1 Hearken, O ye people of my church, to whom the kingdom has been given; hearken ye and give ear to him who laid the foundation of the earth, who made the heavens and all the hosts thereof, and by whom all things were made which live, and move, and have a being.
2 And again I say, hearken unto my voice, lest death shall overtake you; in an hour when ye think not the summer shall be past, and the harvest ended, and your souls not saved.

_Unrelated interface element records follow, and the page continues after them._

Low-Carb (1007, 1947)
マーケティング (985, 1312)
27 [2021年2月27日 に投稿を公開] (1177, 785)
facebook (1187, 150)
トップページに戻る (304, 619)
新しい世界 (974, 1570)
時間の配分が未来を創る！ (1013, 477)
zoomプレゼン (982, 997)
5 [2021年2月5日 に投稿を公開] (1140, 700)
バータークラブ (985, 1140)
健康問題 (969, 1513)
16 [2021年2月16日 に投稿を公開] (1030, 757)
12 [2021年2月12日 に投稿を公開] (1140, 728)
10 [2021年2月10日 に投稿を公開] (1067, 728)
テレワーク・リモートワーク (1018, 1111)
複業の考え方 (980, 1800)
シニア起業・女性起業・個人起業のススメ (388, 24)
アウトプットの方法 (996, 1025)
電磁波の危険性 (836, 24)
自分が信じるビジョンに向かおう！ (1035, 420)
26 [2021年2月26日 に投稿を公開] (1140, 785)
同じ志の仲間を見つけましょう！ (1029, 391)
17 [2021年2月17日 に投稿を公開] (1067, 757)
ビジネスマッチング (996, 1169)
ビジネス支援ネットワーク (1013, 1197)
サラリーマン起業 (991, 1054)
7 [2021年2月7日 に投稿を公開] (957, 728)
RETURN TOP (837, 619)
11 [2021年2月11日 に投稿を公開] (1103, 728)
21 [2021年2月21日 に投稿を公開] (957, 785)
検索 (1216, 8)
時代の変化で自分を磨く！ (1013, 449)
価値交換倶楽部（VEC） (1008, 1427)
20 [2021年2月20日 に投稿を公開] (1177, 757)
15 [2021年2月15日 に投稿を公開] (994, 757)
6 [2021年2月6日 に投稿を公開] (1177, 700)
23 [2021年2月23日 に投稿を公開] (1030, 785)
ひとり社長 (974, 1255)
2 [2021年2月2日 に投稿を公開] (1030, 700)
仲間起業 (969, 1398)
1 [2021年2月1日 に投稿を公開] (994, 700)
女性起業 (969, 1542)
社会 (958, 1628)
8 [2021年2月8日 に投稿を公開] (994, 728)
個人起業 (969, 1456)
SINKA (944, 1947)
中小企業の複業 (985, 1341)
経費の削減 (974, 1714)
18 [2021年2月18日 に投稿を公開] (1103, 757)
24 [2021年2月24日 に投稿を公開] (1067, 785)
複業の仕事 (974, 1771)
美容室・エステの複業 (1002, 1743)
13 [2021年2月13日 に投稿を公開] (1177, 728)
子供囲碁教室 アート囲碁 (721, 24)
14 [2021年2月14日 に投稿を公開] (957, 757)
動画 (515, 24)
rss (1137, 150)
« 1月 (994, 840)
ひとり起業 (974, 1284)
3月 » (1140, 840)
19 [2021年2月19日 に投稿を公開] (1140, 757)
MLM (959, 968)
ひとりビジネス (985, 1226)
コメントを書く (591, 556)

3 Listen to him who is the advocate with the Father, who is pleading your cause before him--
4 Saying: Father, behold the sufferings and death of him who did no sin, in whom thou wast well pleased; behold the blood of thy Son which was shed, the blood of him whom thou gavest that thyself might be glorified;
5 Wherefore, Father, spare these my brethren that believe on my name, that they may come unto me and have everlasting life.

END NOTE:

This imaginary sister should not fear the promises made by our Lord and Savior, Jesus Christ.  Despite the temporary terrors of mortality, death is but a portal to the glorious infinity which is the inheritance of the faithful.  Like the apostle Paul wrote to the Corinthians (1 Cor. 15:5-55):
"So when this corruptible shall have put on incorruption, and this mortal shall have put on immortality, then shall be brought to pass the saying that is written, Death is swallowed up in victory. O death, where is thy sting? O grave, where is thy victory?"